Going with the 2014 Audi Q5? Watch the engine and suspension. The 2014 Acura MDX has fewer reports in those categories, so you'd be trading one set of weak spots for another.
Bottom line: pick based on use case more than the spec sheet. If you tow heavy and don't want to think about it, that's one calculation. If you're a daily driver and want the cheapest path forward, that's another. Both of these will get you down the road. We're just telling you where each one is most likely to break.
Side-by-side by problem area
Common questions
Which is more reliable, the 2014 Acura MDX or the 2014 Audi Q5?
Based on the NHTSA data we track, the 2014 Audi Q5 comes out ahead with a reliability score of 3.9 versus 3.6. The margin is narrow, so the verdict could shift if you weight specific categories differently or factor in your own use case.
What goes wrong more often on the 2014 Acura MDX?

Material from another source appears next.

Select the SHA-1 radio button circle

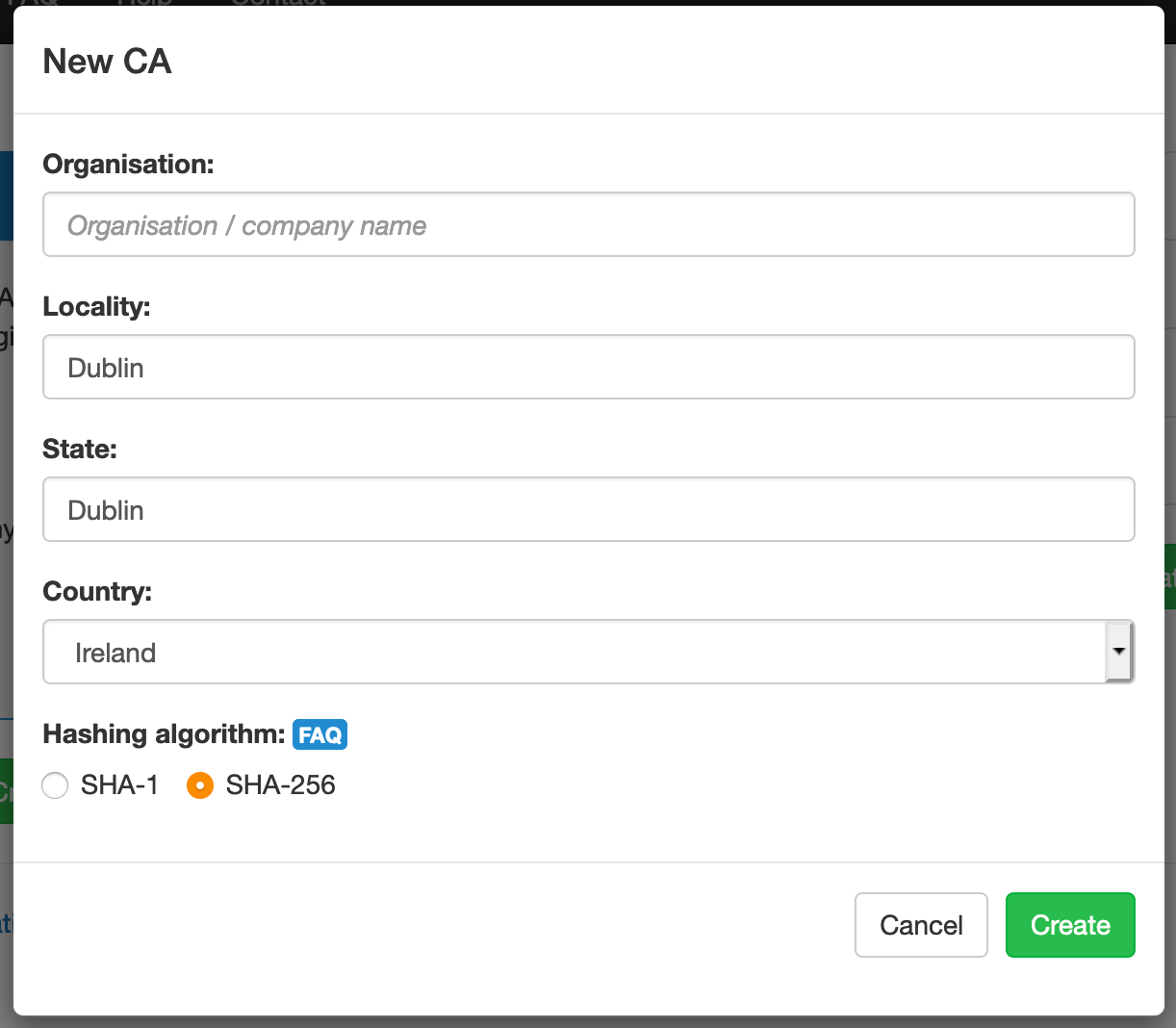click(x=55, y=785)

Compared to the 2014 Audi Q5, the 2014 Acura MDX sees more reported issues in steering and powertrain. That doesn't mean it's a bad truck — it means those are the categories worth budgeting for if you go that direction.
What goes wrong more often on the 2014 Audi Q5?
Compared to the 2014 Acura MDX, the 2014 Audi Q5 has more complaints in engine and suspension. Whether that's a deal-breaker depends on the cost and severity — see the comparison table above for repair cost ranges.
Which has more recalls?
The 2014 Acura MDX has more active recalls (2 vs 0). Total count is less important than severity, though — a vehicle with one critical recall and zero moderate ones is generally riskier than one with five moderate recalls.
Is an extended warranty worth it on either of these?
Both vehicles are out of factory bumper-to-bumper coverage at this point. Combined repair exposure across the top problem categories runs around $12,300 on the higher-risk vehicle. A quality service contract typically costs $1,800–3,500 over 3 years, so a single major failure usually pays for the contract. The math favors warranty coverage on whichever vehicle you choose, especially if you plan to keep it past 100,000 miles.